Department of Endocrine and Metabolic Diseases, Istituto Auxologico Italiano, Istituto Di Ricovero e Cura a Carattere Scientifico (IRCCS), Milan, Italy.
Department of Pathophysiology and Transplantation, University of Milan, Milan, Italy.
Front Endocrinol (Lausanne). 2020 Jul 7;11:432. doi: 10.3389/fendo.2020.00432. eCollection 2020.
Discrepant thyroid function tests (TFTs) are typical of inappropriate secretion of TSH (IST), a rare entity encompassing TSH-secreting adenomas (TSHoma) and Resistance to Thyroid Hormone (RTHβ) due to mutations. The differential diagnosis remains a clinical challenge in most of the cases. The objective of this study was to share our experience with patients presenting with discrepant TFTs outlining the main pitfalls in the differential diagnosis. medical records of 100 subjects with discrepant TFTs referred to Thyroid Endocrine Centers at the University of Milan were analyzed, retrospectively. Patients were studied by dynamic testing (TRH test, T3-suppression test, or a short course of long-acting somatostatin analog, when appropriate), sequencing, and pituitary imaging. 88 patients were correctly diagnosed as RTHβ with ( = 59; 16 men, 43 women) or without variants ( = 6; 2 men, 4 female) or TSHoma ( = 23; 9 men, 14 women). We identified 14 representative subjects with an atypical presentation or who were misdiagnosed. Seven patients, with spurious hyperthyroxinemia due to assays interference were erroneously classified as RTHβ ( = 4) or TSHoma ( = 3). Three patients with genuine TSHomas were classified as laboratory artifact ( = 2) or RTHβ ( = 1). Two TSHomas presented atypically due to coexistent primary thyroid diseases. In one RTHβ a drug-induced thyroid dysfunction was primarily assumed. These patients experienced a mean diagnostic delay of 26 ± 14 months. Analysis of the investigations which can differentiate between TSHoma and RTHβ showed highest accuracy for the T3-suppression test (100% specificity with a cut-off of TSH <0.11 μUI/ml). Pituitary MRI was negative in 6/26 TSHomas, while 11/45 RTHβ patients had small pituitary lesions, leading to unnecessary surgery in one case. Diagnostic delay and inappropriate treatments still occur in too many cases with discrepant TFTs suggestive of central hyperthyroidism. The insistent pitfalls lead to a significant waste of resources. We propose a revised flow-chart for the differential diagnosis.

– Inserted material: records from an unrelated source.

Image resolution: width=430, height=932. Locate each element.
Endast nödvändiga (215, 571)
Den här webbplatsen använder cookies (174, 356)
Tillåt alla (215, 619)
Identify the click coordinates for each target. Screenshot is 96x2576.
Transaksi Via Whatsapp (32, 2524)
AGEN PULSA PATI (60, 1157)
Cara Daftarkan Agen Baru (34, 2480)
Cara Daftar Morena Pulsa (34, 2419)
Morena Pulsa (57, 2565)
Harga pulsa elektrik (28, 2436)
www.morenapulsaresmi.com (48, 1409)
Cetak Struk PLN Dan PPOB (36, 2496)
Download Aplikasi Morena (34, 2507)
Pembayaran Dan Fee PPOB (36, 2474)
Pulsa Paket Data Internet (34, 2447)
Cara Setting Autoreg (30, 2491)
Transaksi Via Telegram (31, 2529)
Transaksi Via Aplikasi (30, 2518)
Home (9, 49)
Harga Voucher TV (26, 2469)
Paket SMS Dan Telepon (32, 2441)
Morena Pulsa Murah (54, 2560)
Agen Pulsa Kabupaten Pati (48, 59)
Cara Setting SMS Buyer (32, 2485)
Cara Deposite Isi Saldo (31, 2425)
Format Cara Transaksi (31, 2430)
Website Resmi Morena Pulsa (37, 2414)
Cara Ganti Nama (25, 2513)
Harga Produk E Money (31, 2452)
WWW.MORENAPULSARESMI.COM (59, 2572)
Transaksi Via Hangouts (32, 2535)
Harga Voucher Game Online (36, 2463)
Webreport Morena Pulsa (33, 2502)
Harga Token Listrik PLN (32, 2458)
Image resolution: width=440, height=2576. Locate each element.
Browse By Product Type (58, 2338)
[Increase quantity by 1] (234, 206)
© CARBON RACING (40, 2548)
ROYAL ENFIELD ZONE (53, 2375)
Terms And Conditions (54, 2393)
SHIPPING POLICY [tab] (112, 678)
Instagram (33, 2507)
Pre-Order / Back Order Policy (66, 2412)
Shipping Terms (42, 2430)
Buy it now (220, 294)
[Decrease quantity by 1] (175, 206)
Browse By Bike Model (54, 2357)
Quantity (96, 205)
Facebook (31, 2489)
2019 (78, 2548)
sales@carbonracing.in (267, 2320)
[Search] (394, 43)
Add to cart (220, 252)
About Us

甲状腺功能检测结果不一致(TFTs)是促甲状腺激素(TSH)分泌不当(IST)的典型表现,这是一种罕见的疾病实体,包括 TSH 分泌腺瘤(TSHoma)和由于突变导致的甲状腺激素抵抗(RTHβ)。在大多数情况下,鉴别诊断仍然是一个临床挑战。本研究的目的是分享我们在处理表现为 TFTs 不一致的患者方面的经验,概述鉴别诊断中的主要陷阱。

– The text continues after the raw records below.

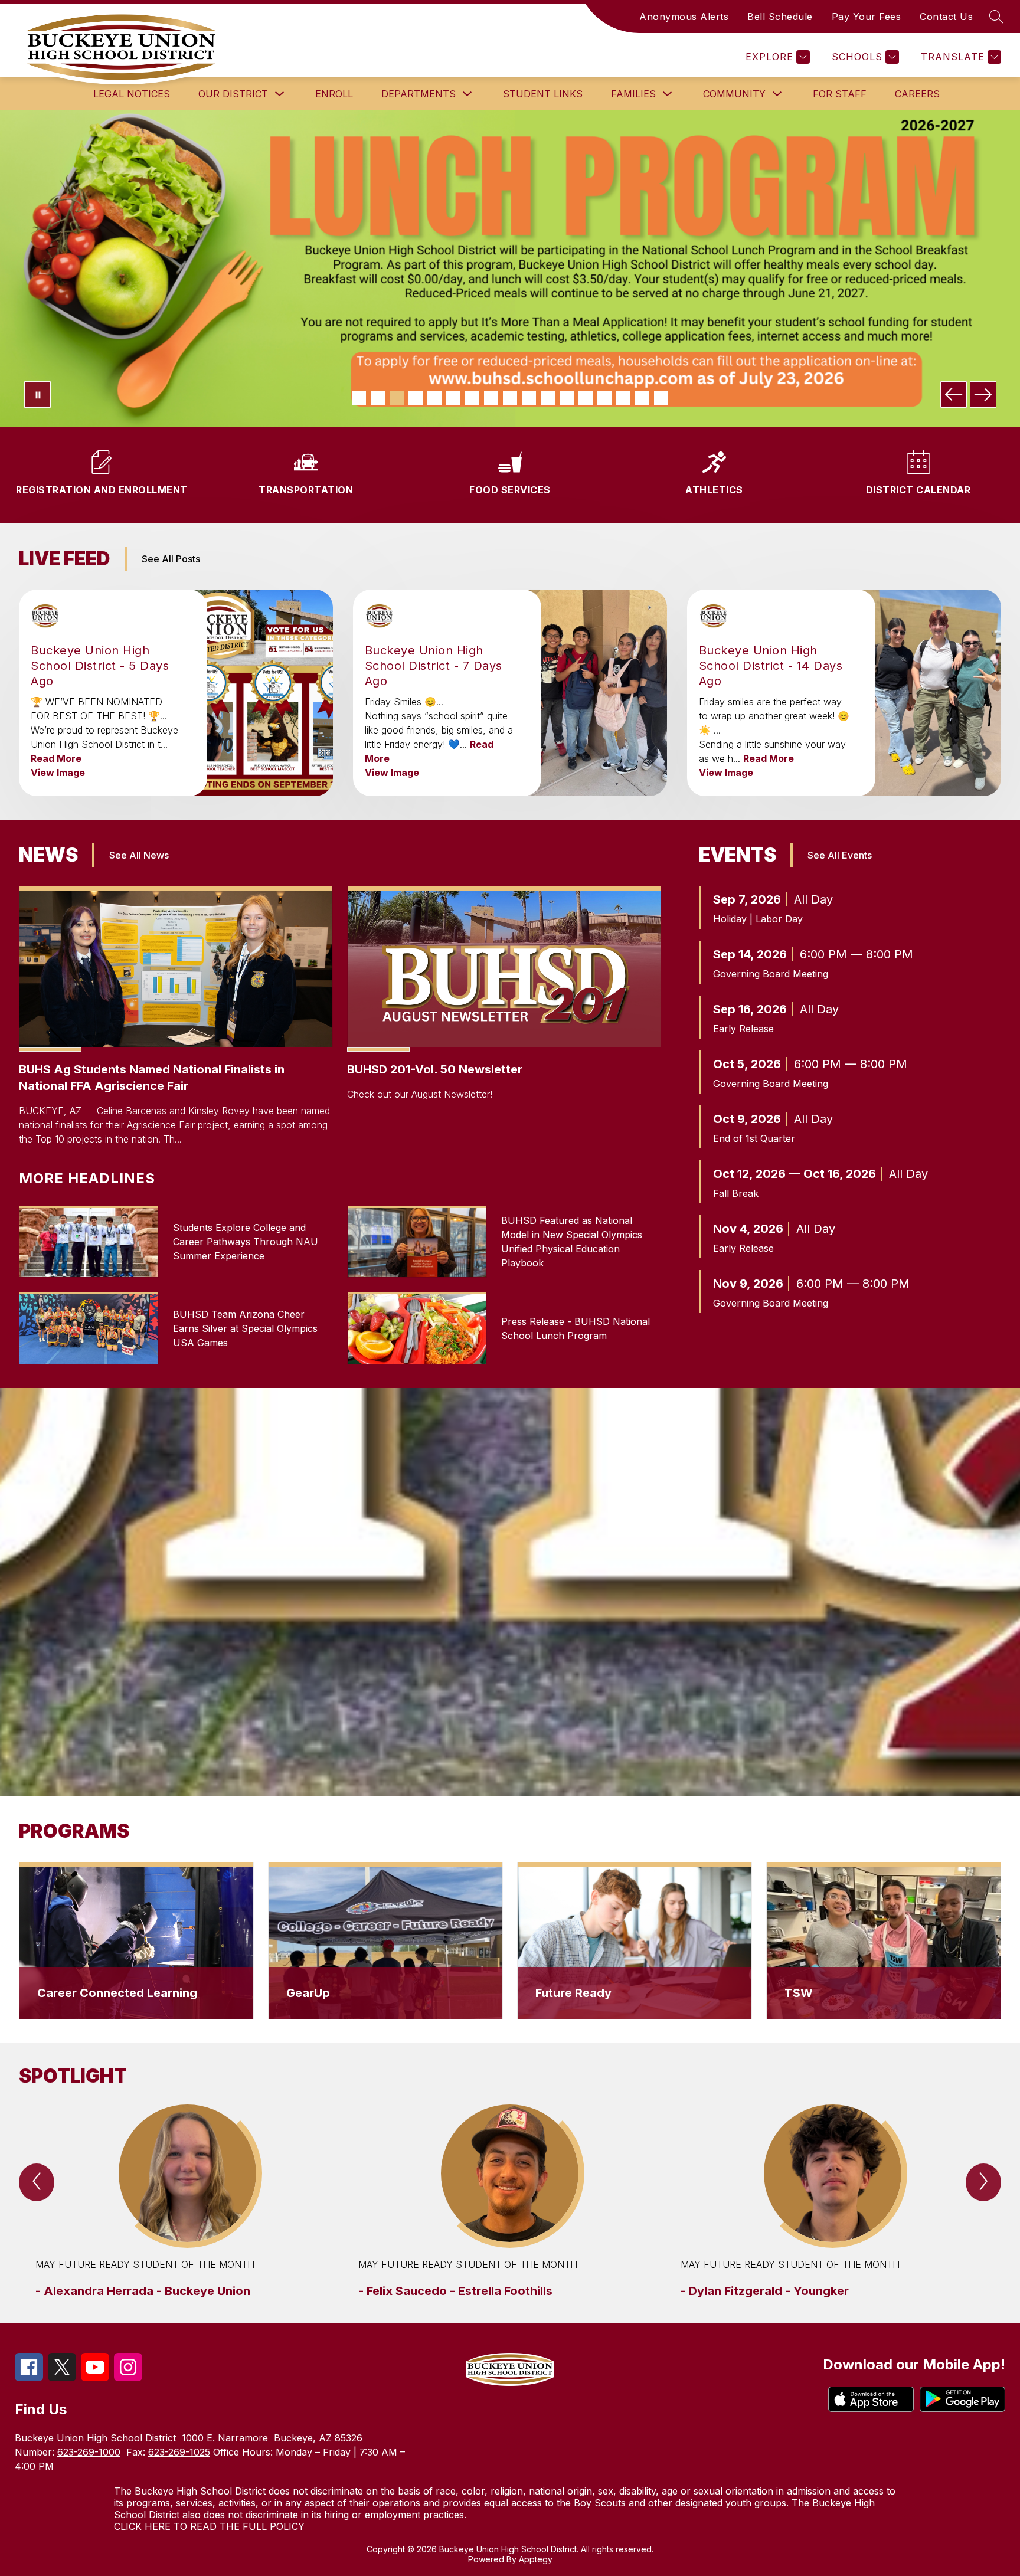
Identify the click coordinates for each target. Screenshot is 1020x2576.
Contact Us (946, 16)
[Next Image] (983, 394)
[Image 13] (585, 398)
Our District (233, 94)
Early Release (743, 1029)
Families (633, 94)
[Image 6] (453, 398)
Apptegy (535, 2559)
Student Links (543, 94)
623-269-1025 (179, 2452)
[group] (187, 2202)
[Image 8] (491, 398)
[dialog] (136, 1940)
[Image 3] (397, 398)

回顾性分析了米兰大学甲状腺内分泌中心 100 例 TFTs 不一致的患者的病历。对患者进行了动态检测(TRH 试验、T3 抑制试验或短期长效生长抑素类似物治疗,视情况而定)、测序和垂体成像。
88 例患者被正确诊断为 RTHβ,伴有(=59;16 名男性,43 名女性)或不伴有(=6;2 名男性,4 名女性)或 TSHoma(=23;9 名男性,14 名女性)。我们确定了 14 例具有非典型表现或误诊的有代表性的患者。由于检测干扰导致假性高甲状腺素血症,7 例患者被错误地归类为 RTHβ(=4)或 TSHoma(=3)。3 例真正的 TSHoma 被归类为实验室假象(=2)或 RTHβ(=1)。2 例 TSHoma 由于共存的原发性甲状腺疾病而表现异常。1 例 RTHβ 患者最初被认为是药物引起的甲状腺功能障碍。这些患者的平均诊断延迟为 26±14 个月。用于区分 TSHoma 和 RTHβ 的检查分析显示 T3 抑制试验的准确性最高(TSH<0.11μUI/ml 时的特异性为 100%)。在 26 例 TSHoma 中,垂体 MRI 为阴性,而在 45 例 RTHβ 患者中,11 例有小垂体病变,导致 1 例不必要的手术。
在表现为中枢性甲亢的 TFTs 不一致的情况下,诊断延迟和不适当的治疗仍然经常发生。顽固的陷阱导致了大量资源的浪费。我们提出了一个修订的鉴别诊断流程图。